Der Nollendorfplatz ist inzwischen Anziehungspunkt für internationales Publikum. Auch der John-F.-Kennedy-Platz und das Rathaus Schöneberg als ehemaliger Regierungssitz West-Berlins spielen für den Tourismus eine wichtige Rolle.

Der Kiez um die Akazienstraße bietet nicht nur den Anwohnern ein reizvolles Einkaufserlebnis, und das Bayerische Viertel ist und bleibt unverändert die gute Stube des Ortsteils Schöneberg. Durch den Wohnungsneubau am Rande des Parks am Gleisdreieck und am Bahnhof Südkreuz sind fast vergessene Wohnquartiere wieder zu attraktiven Wohnlagen geworden. Die Problemzonen rund um den Bülowbogen haben sich trotz der Förderung der Straßenprostitution durch die rot-grüne Bezirkspolitik sichtlich verbessert und auch die Potsdamer Straße zeigt – ausgehend vom Potsdamer Platz – eine deutliche Erholung als belebendes Element im Stadtteil.

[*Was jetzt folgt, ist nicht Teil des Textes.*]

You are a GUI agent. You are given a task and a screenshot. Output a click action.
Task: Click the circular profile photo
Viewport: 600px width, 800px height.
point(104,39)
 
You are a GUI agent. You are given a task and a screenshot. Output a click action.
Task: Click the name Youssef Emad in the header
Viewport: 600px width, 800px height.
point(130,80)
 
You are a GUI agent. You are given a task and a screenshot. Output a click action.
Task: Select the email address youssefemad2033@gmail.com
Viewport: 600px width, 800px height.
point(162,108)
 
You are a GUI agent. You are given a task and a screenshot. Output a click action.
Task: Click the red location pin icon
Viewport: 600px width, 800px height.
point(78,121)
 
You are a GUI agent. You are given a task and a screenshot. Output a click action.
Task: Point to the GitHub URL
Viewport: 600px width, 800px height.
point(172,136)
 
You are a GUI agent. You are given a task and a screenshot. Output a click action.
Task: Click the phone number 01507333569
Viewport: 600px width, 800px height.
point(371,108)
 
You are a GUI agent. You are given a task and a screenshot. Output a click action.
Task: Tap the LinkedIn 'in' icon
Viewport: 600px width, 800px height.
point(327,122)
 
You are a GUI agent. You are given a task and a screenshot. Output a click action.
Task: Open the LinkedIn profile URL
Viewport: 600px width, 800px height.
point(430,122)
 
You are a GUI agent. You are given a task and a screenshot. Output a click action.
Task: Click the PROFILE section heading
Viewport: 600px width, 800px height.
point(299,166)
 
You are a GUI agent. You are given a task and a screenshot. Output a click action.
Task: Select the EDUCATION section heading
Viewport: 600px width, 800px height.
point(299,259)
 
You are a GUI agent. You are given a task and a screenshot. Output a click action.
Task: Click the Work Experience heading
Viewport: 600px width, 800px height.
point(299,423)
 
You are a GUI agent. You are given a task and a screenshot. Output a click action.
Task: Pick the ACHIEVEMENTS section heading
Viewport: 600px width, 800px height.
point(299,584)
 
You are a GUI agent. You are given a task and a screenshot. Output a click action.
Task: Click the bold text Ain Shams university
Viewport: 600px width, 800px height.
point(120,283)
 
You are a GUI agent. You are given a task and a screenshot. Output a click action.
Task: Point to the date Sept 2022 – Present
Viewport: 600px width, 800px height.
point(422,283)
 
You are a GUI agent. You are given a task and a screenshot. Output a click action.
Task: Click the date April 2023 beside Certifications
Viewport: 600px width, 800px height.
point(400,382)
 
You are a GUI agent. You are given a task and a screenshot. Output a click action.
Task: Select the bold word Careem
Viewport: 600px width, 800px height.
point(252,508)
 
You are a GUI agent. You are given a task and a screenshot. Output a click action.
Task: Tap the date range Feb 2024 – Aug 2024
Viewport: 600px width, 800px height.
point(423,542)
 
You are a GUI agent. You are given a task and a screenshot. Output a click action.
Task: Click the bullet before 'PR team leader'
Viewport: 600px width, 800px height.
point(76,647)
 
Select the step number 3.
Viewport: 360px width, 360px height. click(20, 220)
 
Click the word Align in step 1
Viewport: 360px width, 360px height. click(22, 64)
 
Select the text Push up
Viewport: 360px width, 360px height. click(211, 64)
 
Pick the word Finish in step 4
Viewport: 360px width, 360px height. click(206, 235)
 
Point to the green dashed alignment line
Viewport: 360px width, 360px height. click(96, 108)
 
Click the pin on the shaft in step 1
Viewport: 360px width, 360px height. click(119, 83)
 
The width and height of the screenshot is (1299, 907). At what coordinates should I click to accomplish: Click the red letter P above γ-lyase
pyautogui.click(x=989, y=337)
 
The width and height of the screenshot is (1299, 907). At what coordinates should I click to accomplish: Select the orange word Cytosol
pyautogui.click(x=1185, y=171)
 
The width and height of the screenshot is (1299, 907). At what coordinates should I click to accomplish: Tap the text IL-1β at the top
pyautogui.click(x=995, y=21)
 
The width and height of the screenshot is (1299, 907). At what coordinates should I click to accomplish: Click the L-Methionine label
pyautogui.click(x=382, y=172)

Für Schöneberg will die CDU Folgendes erreichen:

  • Der Rudolph-Wilde-Park sowie der Kleistpark sind große und für die Innenstadt wichtige Naherholungszonen. Nach dem Verfall der Anlagen in den letzten Jahrzehnten wird sich die CDU für eine grundlegende Instandsetzung beider Parks einsetzen. Hierfür bedarf es eines Pflanz-, Nutzungs- und Investitionskonzeptes, das auch die deutliche Erwärmung in der Innenstadt berücksichtigt.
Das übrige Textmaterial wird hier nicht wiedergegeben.